The Department of Telecommunications is set to enforce new SIM linked rules for messaging apps in India. The biggest immediate impact will be on WhatsApp Web, which will now log users out every six hours, breaking the seamless multi device experience many rely on.
What exactly is changing for WhatsApp and other messaging apps?
The Department of Telecommunications has issued a directive that will require platforms such as WhatsApp, Signal and Telegram to bind their services directly to the SIM card used during registration. Within 90 days, users will no longer be able to access these apps unless the original SIM is present in the device.
How will this affect WhatsApp Web?
This is the part that will disrupt daily use. Because the service must remain tied to the SIM in the phone, WhatsApp Web sessions will now be forcibly logged out every six hours. The DoT says this is necessary to prevent misuse of messaging apps for cyber fraud, but the change effectively removes the convenience of keeping WhatsApp Web running throughout the workday.
Why is the government enforcing SIM binding?
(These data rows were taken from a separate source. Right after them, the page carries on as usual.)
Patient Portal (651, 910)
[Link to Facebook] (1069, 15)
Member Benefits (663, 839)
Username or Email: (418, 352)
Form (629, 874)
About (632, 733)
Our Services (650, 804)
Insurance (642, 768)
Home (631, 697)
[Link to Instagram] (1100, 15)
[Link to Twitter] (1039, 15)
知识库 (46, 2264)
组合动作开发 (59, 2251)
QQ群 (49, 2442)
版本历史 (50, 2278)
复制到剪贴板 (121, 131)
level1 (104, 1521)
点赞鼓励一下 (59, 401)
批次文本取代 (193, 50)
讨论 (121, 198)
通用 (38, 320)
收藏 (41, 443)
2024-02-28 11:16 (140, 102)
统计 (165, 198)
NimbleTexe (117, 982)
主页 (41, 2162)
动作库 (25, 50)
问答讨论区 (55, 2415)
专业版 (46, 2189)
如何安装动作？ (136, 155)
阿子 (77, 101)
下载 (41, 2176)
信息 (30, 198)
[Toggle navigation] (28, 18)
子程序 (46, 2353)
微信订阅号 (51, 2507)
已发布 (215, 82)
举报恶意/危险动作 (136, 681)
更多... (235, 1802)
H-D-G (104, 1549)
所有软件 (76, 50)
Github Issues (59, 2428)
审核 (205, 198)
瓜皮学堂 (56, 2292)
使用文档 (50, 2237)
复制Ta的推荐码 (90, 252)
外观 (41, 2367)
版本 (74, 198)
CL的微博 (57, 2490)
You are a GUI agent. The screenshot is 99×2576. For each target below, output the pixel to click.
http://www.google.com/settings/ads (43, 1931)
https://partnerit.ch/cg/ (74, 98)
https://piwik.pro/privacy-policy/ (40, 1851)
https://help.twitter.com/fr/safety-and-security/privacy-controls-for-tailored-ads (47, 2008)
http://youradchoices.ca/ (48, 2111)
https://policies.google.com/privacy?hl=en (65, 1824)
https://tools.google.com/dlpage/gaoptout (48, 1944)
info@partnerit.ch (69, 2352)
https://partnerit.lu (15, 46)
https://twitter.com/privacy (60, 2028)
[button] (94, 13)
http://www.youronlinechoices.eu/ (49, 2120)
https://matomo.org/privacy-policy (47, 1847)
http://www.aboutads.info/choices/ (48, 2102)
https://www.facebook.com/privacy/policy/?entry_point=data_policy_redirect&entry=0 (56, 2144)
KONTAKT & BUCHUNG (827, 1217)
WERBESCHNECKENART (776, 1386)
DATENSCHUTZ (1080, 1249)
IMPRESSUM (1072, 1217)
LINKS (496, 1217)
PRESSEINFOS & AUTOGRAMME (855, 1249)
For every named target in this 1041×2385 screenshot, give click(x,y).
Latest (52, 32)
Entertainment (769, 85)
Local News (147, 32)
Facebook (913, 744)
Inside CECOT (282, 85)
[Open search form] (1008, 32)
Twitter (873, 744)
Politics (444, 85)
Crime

The rules flow from the Telecommunication Cybersecurity Amendment Rules, 2025, which introduced the idea of a Telecommunication Identifier User Entity. Essentially, any platform that uses mobile numbers to identify users must now ensure that the number is tied to an active SIM inside the device. Officials argue that cyber fraudsters exploit WhatsApp without having the SIM present, often from outside India. Forcing SIM binding gives the government a way to trace activity to a physical subscriber.
How does this impact the current verification system?
At present, apps send OTPs to verify identities. Under the new rules, platforms will need access to the IMSI stored on the SIM card. For global services like WhatsApp, this means re engineering parts of their system solely for Indian users. With more than 500 million users in India, this is not a minor tweak.
Who has received the directive?
The instructions have gone out to WhatsApp, Telegram, Signal, Arattai, Snapchat, Sharechat, and others. Each platform must submit a compliance report within four months.
Why is the industry worried?
Tech companies say constant SIM checks and six hour logouts will erode user privacy, break multi device convenience and complicate travel. International comparisons also do not help, since no other country imposes SIM linkage at this level. Telecom operators, however, support the move.
When does all this come into effect?
The directive gives companies 90 days to implement SIM binding. The forced six hour logout window for WhatsApp Web and other web companions will start once the platforms comply.